* Provided text:
On Oct 17, 2007, at 12:33 AM, Brady Eidson wrote:

An admirable goal - one that I agree with. Which is why I think the wisdom of the implicit transaction is dubious. Developers that will be using SQL will know they can say "BEGIN TRANSACTION;" and "COMMIT;" or "ROLLBACK;" so the utility of having transactions will not be lost. Ditching it would help thin the API further, clearing up this confusion and complexity.


Downsides to this approach:

- You could only have one transaction in flight at once, so you'd have to do scheduling in the app code if a transaction-starting UI operation happens while you already have a transaction in progress. Otherwise multiple transactions would get scrambled. (Or else the API layer could parse your statements and understand when you have opened a transaction to still implicitly assign statements in your callbacks to the transaction, but I am not sure this is a simplification overall.)

- An author mistake (like doing something that causes an exception in the callback) means a stuck lock, quite possibly ruining the whole session.

With a synchronous API and threads this wouldn't be a problem, because we could provide a wrapper function that would bracket your code with BEGIN TRANSACTION and the appropriate of ROLLBACK or COMMIT depending on whether you throw an exception, and each thread would be using a different database connection. But with the async API, you create much more opportunity for author error.

I think the current model is not really as hard to understand as it might seem from the spec, which has to be very precise for the sake of implementations and does not make for a good tutorial.

We should test whether the performance benefits of not using transactions are significant. If we need to provide both I might suggest startTransaction or startSqlTransaction that would act like the current executeSql, and executeSql which acts as currently if there is a current transaction, but doesn't start one if none is open.

* Exercise prompt: Reproduce the portion of the message about SQL transactions that begins at the words "With a synchronous" and stops after the words "a good tutorial.". The items are separate material and have no connection to the message about SQL transactions.

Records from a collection
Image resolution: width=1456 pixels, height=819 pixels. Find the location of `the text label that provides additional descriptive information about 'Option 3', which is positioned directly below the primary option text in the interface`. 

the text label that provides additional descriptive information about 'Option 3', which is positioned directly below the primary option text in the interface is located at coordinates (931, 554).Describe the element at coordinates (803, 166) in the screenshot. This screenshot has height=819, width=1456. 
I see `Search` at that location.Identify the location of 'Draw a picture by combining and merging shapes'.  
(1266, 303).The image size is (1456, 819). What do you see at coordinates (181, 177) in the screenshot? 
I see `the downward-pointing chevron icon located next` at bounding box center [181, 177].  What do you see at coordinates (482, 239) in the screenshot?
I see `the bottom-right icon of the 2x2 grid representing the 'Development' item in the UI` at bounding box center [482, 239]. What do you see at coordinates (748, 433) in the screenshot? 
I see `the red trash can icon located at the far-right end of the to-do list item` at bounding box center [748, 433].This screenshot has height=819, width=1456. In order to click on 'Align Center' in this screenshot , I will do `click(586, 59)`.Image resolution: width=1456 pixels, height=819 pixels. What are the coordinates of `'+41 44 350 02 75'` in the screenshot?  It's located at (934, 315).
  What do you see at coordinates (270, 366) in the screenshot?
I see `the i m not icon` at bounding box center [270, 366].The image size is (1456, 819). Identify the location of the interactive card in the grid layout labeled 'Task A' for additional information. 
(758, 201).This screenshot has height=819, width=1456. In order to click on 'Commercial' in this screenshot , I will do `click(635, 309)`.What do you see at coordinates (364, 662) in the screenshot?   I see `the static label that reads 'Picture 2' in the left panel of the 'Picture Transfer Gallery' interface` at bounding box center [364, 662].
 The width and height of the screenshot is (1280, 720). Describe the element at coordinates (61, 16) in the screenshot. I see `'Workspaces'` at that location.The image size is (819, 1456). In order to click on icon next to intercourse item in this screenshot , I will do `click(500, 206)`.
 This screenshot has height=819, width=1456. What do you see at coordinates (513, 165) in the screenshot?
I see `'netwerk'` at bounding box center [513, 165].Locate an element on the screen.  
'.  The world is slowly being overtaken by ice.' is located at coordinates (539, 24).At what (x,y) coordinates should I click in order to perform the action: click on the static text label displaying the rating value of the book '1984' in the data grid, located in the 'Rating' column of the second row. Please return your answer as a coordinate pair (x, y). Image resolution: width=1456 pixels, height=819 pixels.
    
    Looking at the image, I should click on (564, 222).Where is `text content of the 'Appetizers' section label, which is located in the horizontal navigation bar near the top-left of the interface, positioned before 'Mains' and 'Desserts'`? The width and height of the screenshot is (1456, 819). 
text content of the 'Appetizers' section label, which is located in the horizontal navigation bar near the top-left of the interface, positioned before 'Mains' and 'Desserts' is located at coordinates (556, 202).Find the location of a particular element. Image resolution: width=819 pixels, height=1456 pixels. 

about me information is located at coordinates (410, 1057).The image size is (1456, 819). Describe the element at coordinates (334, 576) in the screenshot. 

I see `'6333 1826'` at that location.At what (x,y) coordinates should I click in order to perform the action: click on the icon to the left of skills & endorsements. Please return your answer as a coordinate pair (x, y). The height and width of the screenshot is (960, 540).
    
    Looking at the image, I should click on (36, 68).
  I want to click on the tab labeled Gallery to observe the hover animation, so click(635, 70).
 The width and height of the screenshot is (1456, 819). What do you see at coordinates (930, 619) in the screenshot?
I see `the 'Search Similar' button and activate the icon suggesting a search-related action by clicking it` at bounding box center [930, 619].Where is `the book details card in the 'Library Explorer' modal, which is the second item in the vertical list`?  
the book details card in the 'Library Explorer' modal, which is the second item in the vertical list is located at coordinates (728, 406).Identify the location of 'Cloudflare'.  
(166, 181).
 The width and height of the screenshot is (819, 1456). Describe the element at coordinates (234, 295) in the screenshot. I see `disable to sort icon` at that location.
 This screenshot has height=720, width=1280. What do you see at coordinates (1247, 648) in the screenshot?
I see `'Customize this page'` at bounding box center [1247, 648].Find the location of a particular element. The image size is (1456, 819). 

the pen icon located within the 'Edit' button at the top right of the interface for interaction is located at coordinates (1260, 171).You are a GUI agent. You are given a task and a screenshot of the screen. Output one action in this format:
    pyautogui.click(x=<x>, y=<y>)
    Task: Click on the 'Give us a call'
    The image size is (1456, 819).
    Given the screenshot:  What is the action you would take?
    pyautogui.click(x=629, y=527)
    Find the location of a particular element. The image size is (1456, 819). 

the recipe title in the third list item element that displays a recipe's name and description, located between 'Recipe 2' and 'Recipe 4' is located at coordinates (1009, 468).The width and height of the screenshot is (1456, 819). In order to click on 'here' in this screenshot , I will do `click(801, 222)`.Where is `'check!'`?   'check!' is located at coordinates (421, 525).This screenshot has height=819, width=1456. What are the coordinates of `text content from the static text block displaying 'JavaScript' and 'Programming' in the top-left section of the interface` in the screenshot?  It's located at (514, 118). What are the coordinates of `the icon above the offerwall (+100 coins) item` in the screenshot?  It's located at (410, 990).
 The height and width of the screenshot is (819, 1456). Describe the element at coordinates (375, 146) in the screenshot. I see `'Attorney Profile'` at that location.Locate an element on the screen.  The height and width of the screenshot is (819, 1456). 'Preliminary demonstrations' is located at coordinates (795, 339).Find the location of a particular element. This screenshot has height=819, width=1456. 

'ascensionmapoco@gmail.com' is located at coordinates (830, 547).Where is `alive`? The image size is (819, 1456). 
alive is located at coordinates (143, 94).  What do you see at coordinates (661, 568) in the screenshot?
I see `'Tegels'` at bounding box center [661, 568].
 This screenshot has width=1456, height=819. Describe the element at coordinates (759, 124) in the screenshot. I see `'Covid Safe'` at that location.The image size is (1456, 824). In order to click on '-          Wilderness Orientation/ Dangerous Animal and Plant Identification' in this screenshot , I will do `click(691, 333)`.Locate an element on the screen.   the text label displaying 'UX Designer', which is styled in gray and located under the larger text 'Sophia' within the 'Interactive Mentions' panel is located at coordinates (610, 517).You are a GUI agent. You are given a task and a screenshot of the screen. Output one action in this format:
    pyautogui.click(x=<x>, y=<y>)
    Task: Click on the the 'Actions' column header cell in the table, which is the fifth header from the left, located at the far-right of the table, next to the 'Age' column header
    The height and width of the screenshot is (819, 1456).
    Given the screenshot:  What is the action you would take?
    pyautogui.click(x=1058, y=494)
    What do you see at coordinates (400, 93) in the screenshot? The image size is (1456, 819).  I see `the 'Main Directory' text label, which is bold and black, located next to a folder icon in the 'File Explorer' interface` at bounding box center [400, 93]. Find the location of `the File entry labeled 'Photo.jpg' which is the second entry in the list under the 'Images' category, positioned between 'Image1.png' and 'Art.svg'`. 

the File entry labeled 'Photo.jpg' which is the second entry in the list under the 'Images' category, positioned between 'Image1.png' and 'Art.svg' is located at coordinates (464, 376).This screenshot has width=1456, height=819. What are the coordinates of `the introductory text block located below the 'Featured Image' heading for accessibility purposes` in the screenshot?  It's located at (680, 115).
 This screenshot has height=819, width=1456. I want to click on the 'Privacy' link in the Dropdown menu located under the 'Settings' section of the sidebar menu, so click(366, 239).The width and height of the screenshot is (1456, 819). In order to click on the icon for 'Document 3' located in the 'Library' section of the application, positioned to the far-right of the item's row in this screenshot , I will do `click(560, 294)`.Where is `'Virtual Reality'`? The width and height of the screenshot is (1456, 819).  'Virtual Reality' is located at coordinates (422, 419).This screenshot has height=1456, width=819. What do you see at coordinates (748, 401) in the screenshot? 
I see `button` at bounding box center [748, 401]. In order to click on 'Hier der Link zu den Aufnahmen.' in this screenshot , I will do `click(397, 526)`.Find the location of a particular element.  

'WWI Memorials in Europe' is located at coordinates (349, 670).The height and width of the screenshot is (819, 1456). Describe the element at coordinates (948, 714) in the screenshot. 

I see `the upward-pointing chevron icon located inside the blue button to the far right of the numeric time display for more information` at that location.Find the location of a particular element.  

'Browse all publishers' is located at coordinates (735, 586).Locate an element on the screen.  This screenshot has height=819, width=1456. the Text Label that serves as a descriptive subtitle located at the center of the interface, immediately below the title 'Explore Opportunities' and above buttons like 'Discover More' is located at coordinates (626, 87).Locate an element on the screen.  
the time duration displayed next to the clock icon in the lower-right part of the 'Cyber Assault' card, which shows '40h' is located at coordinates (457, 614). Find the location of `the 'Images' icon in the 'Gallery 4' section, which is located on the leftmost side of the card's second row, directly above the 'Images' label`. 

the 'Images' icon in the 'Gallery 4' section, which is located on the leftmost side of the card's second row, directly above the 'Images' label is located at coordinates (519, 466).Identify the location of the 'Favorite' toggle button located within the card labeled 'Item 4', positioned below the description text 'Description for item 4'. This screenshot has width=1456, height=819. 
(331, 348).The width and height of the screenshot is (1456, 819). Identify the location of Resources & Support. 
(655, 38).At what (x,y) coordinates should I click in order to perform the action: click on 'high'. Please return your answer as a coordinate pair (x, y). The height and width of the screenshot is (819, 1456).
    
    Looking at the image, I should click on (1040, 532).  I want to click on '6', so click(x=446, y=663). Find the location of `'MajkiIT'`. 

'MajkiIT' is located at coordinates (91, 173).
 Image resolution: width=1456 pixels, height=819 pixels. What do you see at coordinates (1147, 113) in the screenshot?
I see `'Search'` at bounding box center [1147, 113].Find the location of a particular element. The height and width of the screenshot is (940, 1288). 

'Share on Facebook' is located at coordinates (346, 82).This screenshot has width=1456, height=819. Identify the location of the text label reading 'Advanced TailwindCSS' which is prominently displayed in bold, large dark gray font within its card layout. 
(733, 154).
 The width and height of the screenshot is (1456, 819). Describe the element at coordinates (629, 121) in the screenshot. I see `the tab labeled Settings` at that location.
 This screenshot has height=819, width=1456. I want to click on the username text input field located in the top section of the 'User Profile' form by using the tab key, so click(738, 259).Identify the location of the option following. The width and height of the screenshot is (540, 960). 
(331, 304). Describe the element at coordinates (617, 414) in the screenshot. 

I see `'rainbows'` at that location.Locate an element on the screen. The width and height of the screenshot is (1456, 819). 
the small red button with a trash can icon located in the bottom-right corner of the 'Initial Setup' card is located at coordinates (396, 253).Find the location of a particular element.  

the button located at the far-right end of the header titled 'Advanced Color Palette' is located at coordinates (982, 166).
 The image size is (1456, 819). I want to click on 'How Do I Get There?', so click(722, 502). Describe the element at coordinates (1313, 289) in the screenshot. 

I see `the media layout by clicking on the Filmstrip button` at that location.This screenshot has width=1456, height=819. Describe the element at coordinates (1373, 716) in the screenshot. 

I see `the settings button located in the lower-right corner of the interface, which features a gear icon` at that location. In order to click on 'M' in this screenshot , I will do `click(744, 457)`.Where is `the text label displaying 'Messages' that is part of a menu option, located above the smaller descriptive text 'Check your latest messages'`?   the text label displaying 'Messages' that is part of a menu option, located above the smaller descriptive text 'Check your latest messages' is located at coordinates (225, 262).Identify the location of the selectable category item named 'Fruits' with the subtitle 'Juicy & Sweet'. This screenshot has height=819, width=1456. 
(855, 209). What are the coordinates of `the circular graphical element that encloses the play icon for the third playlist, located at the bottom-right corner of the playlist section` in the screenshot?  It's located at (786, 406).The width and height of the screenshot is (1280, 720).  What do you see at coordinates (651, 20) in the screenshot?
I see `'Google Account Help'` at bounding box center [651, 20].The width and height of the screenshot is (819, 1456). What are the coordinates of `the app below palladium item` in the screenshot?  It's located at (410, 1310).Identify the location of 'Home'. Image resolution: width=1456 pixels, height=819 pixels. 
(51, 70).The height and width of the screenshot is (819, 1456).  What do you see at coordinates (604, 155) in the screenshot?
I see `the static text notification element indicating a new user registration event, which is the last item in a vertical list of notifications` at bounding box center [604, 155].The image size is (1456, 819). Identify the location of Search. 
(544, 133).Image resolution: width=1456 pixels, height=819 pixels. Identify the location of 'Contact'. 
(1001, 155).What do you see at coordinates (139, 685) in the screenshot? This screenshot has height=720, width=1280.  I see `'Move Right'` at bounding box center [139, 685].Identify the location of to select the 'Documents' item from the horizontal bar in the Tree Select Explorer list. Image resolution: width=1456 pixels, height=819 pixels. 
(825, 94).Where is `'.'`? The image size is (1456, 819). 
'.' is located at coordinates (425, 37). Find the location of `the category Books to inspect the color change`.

* Written reply:
With a synchronous API and threads this wouldn't be a problem, because we could provide a wrapper function that would bracket your code with BEGIN TRANSACTION and the appropriate of ROLLBACK or COMMIT depending on whether you throw an exception, and each thread would be using a different database connection. But with the async API, you create much more opportunity for author error.

I think the current model is not really as hard to understand as it might seem from the spec, which has to be very precise for the sake of implementations and does not make for a good tutorial.